Molti candidati in Veneto per diventare medici di base
Molti candidati in Veneto per diventare medici di base

«Quattrocento domande per 191 posti disponibili sono un dato molto chiaro: i giovani interessati alla medicina generale ci sono. Il problema non è convincerli a scegliere questa professione, ma costruire le condizioni perché possano esercitarla con soddisfazione e decidano di rimanere nel sistema». Lo rileva Enrico Peterle, segretario regionale di Fimmg Veneto, commentando i risultati del bando per l'accesso al Corso di formazione specifica in medicina generale 2026-2029.

In tutta Italia sono state presentate 5.965 candidature per 2.651 posti. In Veneto le domande risultano più del doppio rispetto alle disponibilità previste.

«È una risposta che non deve essere sprecata.

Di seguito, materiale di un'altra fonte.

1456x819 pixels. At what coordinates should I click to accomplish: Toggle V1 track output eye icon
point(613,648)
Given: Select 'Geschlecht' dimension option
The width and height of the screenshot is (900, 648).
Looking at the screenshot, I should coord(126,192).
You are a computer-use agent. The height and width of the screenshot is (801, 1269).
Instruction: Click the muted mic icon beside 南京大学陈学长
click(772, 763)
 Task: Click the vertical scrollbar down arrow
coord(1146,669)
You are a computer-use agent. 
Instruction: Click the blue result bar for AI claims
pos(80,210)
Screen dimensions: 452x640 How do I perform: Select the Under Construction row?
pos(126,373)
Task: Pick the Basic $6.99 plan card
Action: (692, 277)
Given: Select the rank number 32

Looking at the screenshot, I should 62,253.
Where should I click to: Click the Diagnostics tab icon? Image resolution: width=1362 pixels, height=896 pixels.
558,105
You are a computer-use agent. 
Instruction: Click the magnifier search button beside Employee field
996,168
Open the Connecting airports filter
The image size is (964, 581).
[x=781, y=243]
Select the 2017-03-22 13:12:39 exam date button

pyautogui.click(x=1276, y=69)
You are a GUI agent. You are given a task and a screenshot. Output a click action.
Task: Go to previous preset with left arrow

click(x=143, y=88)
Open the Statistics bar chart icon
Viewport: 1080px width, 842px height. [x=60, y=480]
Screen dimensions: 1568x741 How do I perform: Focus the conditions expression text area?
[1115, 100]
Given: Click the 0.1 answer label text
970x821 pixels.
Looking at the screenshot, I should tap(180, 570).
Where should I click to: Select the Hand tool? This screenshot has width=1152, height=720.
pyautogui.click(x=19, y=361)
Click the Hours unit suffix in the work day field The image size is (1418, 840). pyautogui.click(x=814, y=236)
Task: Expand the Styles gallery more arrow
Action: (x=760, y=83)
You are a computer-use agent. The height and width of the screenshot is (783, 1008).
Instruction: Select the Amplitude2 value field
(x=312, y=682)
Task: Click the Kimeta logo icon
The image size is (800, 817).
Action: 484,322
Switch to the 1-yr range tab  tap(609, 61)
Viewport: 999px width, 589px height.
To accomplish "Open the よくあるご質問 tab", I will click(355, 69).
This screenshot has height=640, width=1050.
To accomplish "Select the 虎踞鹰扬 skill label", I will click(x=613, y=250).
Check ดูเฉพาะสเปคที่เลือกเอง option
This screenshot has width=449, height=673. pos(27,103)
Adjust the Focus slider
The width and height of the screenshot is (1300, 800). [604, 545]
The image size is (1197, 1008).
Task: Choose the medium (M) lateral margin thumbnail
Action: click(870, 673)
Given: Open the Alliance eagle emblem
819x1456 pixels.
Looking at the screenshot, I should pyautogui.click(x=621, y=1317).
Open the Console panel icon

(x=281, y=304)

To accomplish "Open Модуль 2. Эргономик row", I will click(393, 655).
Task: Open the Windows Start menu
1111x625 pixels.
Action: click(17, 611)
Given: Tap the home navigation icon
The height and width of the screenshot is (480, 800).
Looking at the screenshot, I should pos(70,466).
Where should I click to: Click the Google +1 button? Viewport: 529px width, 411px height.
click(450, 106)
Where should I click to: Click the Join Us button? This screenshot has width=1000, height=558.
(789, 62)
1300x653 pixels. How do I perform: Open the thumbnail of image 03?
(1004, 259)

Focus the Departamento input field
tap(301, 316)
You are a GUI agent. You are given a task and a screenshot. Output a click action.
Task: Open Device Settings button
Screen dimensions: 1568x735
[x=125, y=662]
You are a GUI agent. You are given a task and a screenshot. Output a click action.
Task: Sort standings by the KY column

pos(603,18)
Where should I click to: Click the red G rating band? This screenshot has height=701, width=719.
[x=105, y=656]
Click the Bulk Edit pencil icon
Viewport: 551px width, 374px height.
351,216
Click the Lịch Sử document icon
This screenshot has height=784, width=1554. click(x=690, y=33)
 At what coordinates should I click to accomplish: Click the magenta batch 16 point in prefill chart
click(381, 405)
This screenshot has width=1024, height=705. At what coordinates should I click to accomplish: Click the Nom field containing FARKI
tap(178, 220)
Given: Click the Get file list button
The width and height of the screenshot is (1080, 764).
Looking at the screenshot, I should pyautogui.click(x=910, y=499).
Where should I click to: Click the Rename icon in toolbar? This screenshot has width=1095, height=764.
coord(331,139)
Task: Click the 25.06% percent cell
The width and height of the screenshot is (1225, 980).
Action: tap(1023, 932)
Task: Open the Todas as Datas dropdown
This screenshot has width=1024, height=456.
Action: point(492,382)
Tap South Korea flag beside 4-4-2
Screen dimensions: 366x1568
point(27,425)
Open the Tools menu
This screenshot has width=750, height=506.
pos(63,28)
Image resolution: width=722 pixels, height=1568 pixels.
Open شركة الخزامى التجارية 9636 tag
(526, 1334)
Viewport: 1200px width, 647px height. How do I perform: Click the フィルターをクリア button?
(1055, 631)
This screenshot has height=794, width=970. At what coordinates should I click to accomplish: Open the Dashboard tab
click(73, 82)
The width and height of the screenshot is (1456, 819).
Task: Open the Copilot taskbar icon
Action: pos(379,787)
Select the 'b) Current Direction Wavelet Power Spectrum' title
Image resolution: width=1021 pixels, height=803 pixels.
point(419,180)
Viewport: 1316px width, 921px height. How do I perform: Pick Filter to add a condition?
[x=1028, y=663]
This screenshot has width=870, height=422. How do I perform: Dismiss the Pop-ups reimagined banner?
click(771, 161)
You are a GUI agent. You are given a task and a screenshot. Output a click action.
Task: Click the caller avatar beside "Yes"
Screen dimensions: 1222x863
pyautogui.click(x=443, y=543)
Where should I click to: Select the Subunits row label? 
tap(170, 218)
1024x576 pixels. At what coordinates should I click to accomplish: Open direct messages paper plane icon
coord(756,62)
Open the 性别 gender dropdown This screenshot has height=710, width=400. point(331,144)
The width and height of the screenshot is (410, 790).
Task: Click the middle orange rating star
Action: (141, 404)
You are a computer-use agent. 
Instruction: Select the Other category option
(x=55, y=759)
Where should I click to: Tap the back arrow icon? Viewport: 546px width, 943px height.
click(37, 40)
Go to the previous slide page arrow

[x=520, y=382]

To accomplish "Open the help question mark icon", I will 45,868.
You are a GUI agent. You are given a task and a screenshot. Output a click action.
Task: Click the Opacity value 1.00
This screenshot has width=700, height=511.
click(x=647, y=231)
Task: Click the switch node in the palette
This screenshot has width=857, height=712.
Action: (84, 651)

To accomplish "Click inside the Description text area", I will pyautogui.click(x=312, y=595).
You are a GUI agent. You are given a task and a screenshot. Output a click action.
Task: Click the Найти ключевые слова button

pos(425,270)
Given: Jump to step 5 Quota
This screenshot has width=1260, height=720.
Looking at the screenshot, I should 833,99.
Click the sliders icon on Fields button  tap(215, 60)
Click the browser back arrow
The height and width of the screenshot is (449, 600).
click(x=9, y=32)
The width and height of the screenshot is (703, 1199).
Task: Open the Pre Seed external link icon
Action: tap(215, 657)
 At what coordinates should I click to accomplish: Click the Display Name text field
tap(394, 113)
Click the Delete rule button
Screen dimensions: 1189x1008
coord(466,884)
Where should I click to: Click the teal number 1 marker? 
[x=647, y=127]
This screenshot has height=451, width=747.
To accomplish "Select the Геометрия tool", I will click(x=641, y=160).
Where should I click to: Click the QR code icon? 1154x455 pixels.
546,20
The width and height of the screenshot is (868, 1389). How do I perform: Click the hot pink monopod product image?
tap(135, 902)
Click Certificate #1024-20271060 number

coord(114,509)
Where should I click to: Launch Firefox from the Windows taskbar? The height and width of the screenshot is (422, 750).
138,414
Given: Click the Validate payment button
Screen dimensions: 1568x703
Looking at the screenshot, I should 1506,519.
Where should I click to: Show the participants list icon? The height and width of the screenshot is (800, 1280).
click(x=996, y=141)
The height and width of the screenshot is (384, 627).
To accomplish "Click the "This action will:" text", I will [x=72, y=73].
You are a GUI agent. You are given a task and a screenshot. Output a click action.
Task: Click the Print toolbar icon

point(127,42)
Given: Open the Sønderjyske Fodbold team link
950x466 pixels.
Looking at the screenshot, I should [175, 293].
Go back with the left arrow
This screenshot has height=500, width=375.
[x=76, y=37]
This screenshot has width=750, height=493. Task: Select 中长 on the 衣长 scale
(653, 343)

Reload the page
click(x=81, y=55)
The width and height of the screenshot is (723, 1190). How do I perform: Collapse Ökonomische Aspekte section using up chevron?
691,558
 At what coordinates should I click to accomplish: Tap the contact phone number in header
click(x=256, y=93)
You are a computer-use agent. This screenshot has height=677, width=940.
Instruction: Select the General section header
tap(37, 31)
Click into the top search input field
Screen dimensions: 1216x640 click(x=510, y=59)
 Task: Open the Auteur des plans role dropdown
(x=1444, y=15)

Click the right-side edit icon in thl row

Dietro questi numeri ci sono giovani colleghi disponibili ad assumersi la responsabilità della cura quotidiana delle persone, della presa in carico dei pazienti cronici e fragili e della continuità dell'assistenza sul territorio. Ora», sostiene Peterle, «sono necessari interventi concreti sul percorso formativo e sull'ingresso dei giovani medici nel sistema regionale».

«Non basta aumentare il numero dei professionisti formati. Bisogna fare in modo che possano iniziare a lavorare rapidamente, con strumenti tecnologici adeguati, personale di supporto e modelli organizzativi che favoriscano la collaborazione tra medici senza cancellare il rapporto fiduciario con il cittadino», sottolinea il segretario della Fimmg Veneto.

«Il Veneto ha davanti un'occasione importante per rendere nuovamente attrattiva la medicina generale e, contemporaneamente, affrontare il problema dei cittadini che ancora oggi faticano a trovare un medico di famiglia. Formazione, organizzazione territoriale e miglioramento delle condizioni di lavoro devono procedere insieme», conclude Peterle, «perché ogni intervento ha senso soltanto se produce un'assistenza migliore per le persone».